Below are the entries; return exactly the line with "Task: Click the Unscheduled calendar icon" and every later line, without anything else.

Information provided below:

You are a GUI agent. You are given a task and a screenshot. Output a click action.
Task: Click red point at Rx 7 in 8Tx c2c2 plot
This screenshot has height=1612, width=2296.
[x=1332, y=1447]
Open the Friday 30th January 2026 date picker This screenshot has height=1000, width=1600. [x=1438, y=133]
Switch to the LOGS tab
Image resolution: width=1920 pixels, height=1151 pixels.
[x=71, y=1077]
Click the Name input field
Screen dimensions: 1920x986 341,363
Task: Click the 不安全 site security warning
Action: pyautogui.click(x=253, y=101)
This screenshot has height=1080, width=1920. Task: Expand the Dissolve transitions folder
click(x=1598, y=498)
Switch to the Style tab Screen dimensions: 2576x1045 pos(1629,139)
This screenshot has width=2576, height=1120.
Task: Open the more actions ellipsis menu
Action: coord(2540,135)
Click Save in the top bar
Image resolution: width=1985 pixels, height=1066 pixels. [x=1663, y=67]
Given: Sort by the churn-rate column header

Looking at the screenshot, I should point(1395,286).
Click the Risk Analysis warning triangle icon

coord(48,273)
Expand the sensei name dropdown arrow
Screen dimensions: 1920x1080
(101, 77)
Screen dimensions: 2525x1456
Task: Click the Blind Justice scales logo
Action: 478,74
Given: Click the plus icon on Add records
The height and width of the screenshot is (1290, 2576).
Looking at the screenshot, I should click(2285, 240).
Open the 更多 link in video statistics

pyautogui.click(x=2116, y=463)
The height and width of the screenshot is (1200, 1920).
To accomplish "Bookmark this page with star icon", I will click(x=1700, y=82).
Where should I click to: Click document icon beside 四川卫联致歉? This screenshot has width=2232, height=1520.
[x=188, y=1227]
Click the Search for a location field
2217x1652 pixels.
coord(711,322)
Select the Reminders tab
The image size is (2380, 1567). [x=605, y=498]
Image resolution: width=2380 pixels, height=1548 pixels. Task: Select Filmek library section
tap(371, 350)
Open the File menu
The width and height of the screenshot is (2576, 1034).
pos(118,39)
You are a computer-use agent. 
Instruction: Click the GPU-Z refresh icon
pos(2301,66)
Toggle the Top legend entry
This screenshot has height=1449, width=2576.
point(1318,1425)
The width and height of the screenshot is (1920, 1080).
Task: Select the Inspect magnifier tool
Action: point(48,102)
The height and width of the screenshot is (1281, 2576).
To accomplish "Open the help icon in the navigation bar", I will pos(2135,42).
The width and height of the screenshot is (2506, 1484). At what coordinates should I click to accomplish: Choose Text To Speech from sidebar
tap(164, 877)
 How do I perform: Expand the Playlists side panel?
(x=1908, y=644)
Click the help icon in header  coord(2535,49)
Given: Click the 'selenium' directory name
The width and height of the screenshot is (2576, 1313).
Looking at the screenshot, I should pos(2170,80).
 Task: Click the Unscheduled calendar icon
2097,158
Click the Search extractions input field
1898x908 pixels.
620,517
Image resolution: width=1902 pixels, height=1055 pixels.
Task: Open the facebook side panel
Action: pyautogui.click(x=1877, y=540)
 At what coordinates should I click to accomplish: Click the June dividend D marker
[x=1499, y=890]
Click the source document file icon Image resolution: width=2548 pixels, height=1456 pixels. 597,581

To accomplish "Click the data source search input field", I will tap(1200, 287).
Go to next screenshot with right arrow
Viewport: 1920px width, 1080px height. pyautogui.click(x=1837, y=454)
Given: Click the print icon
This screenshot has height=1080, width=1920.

End of Information provided.

- _Answer to this task_:
 Task: Click the Unscheduled calendar icon
2097,158
Click the Search extractions input field
1898x908 pixels.
620,517
Image resolution: width=1902 pixels, height=1055 pixels.
Task: Open the facebook side panel
Action: pyautogui.click(x=1877, y=540)
 At what coordinates should I click to accomplish: Click the June dividend D marker
[x=1499, y=890]
Click the source document file icon Image resolution: width=2548 pixels, height=1456 pixels. 597,581

To accomplish "Click the data source search input field", I will tap(1200, 287).
Go to next screenshot with right arrow
Viewport: 1920px width, 1080px height. pyautogui.click(x=1837, y=454)
Given: Click the print icon
This screenshot has height=1080, width=1920.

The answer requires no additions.